DATA FOR PROCESSING |
===

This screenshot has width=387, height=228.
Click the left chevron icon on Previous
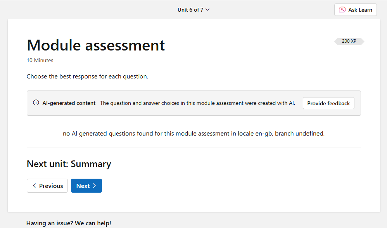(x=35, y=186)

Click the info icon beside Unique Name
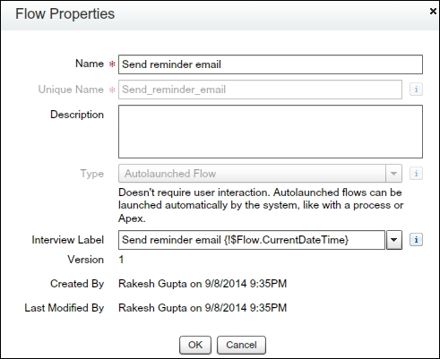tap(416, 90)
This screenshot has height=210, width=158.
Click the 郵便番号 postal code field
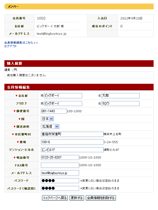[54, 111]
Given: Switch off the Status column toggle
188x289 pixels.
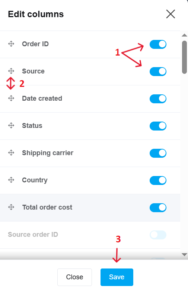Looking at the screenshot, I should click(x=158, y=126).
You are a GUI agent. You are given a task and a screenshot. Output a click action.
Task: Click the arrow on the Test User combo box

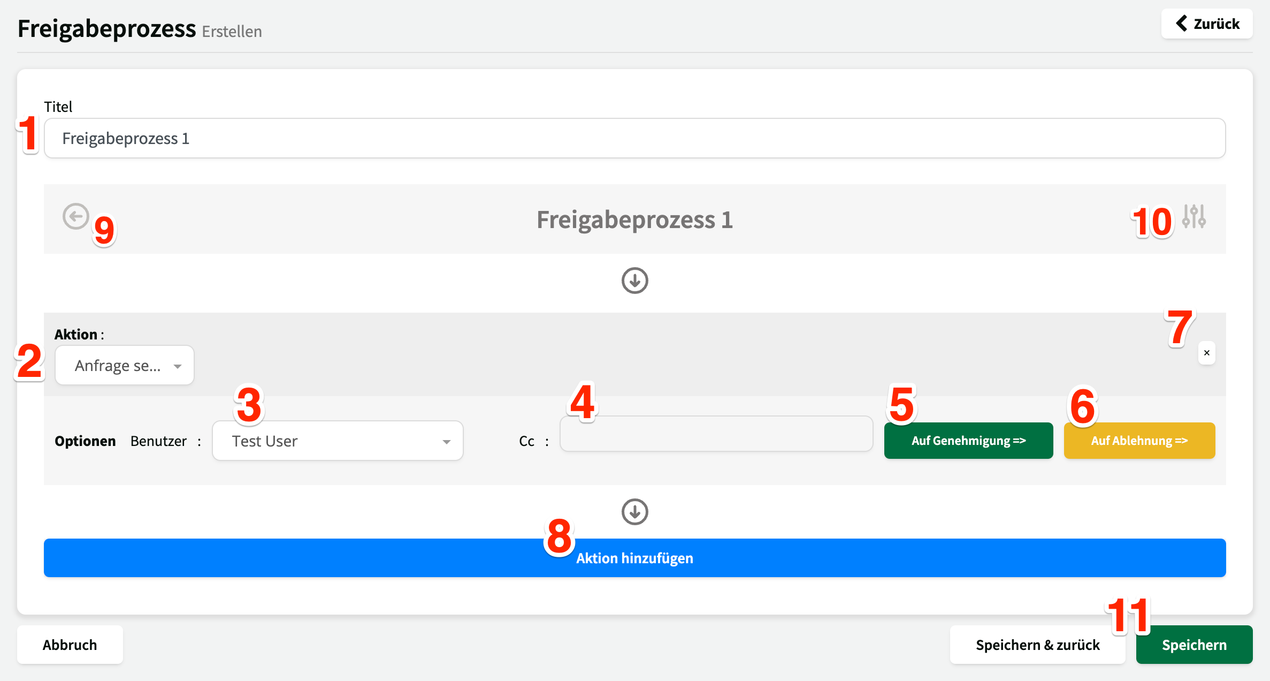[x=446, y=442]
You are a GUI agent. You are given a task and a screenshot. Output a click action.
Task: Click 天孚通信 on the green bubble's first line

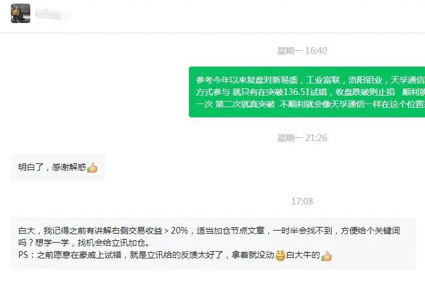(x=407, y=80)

===

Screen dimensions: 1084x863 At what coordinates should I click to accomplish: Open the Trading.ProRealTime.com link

===

WHAT THE EXERCISE ASKS | Show the lines from the data above that contain the string "height".

RESULT FOR THIS EXERCISE |
This screenshot has width=387, height=228.
This screenshot has height=210, width=158.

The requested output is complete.